**Task statement**
Write the stretch of the material below from the line containing "717x403 pixels." through the line containing "Viewport: 562px width, 412px", both included, as a JSON list of strings. Use one string per line and leave out any blank lines.

****************************************

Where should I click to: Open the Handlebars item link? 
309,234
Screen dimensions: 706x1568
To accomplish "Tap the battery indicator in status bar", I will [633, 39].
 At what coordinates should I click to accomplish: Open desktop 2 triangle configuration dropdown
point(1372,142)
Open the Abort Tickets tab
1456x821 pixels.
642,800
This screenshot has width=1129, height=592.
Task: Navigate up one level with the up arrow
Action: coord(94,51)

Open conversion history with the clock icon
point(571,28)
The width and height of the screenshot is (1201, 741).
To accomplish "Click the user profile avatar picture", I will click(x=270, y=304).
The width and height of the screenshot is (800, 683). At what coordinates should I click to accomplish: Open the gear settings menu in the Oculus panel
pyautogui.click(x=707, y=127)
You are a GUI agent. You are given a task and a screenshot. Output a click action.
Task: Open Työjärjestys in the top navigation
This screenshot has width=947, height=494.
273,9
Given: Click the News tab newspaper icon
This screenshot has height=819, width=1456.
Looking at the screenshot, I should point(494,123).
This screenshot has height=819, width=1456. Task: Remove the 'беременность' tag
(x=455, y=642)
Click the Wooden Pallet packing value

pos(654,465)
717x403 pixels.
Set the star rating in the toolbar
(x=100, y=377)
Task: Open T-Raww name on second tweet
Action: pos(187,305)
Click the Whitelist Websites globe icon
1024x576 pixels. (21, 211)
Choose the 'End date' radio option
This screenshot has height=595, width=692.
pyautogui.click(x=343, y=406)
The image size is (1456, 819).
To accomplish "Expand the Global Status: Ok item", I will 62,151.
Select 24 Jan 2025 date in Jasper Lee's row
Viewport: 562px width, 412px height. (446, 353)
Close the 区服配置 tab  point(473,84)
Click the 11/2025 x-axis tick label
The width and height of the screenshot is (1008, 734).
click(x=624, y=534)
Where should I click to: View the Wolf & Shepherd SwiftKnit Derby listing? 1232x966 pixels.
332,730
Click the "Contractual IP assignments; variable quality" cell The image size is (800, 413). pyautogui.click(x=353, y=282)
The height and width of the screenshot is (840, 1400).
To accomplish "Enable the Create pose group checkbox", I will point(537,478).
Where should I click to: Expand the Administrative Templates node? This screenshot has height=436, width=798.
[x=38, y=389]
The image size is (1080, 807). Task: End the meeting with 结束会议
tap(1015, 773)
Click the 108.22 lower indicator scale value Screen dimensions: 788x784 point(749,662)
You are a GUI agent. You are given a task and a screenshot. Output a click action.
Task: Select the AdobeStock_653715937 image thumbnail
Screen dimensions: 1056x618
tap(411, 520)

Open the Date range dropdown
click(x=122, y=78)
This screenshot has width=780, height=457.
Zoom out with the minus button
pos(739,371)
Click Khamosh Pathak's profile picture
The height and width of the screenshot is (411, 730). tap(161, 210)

****************************************

**Written response**
[
  "717x403 pixels.",
  "Set the star rating in the toolbar",
  "(x=100, y=377)",
  "Task: Open T-Raww name on second tweet",
  "Action: pos(187,305)",
  "Click the Whitelist Websites globe icon",
  "1024x576 pixels. (21, 211)",
  "Choose the 'End date' radio option",
  "This screenshot has height=595, width=692.",
  "pyautogui.click(x=343, y=406)",
  "The image size is (1456, 819).",
  "To accomplish \"Expand the Global Status: Ok item\", I will 62,151.",
  "Select 24 Jan 2025 date in Jasper Lee's row",
  "Viewport: 562px width, 412px height. (446, 353)"
]